The Montmayeurs, the feudal family which first made Montmélian its stronghold, have left a vivid and imperishable memory in the annals of Savoy. They were a warlike race to begin with, and bore the eagle and the motto Unguibus et Rostro in their family arms.
Legend recounts that the last of the seigneurs, having lost a case at law, invited the president of the court, one Fésigny, to dinner. Either before, or after, he cut off the judge’s head, enclosed it in a sack bearing a label which read: “Here is a new piece of evidence for the court to digest,” and deposited it on the public highway circling below the rocky foundations of Montmélian. This episode took place in 1465, and the ignoble seigneur naturally fled the country immediately. His reputation has ever lived after him in the region where the historic fact, or legend, of the “Dernier des Montmayeurs” is still current.

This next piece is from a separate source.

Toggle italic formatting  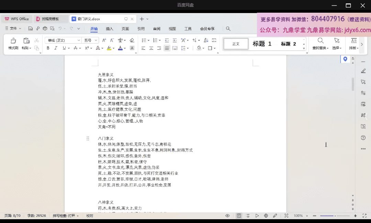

Near the rock-cradled chateau of Montmélian is La Rochette; there one sees the vast remains of a chateau which was overthrown by Louis XIII. This chateau, called also the Chateau des Hulls, occupies one of the most strikingly imposing sites imaginable, and only in a lesser degree than Montmélian presents all the qualities which one would naturally suppose to be necessary in order to make such a work impregnable. It was heroically defended by Pierre de la Chambre, but the defence availed nothing, and now what is left has been built up into—of all things—a silk-mill. Its outlines might well be that of a mediæval chateau even now; site and silhouette each have this stamp, and it will take little exercise of the imagination to picture the smoke from its chimneys as coming from the fires which may have been lighted at some epoch before the invention of the steam engine. There is nothing, from a distant point of view, to suggest that the old Chateau des Hulls is the murky, work-a-day hive of industry that it is.
Above Montmélian is Saint Pierre d’Albigny, where rises the ancient and formidable chateau of the Sires de Miolans. In the eighteenth century it was a prison of state incarcerating many famous personages, among them the celebrated Marquis de Sade, the story of whose escape would make as thrilling a chapter as was ever read in a romance of the cloak and sword variety. Another famous, or infamous, prisoner was the unfortunate Lavin, the minister of finance of Charles-Emmanuel III, who was imprisoned because of his fine, but unappreciated, talent for copying bank-notes. For twenty-four years Lavin languished in the dungeons of Miolans; indeed it was within these walls that he passed the greater part of his life after becoming of age. For this reason Miolans may be called the Bastille of Savoy.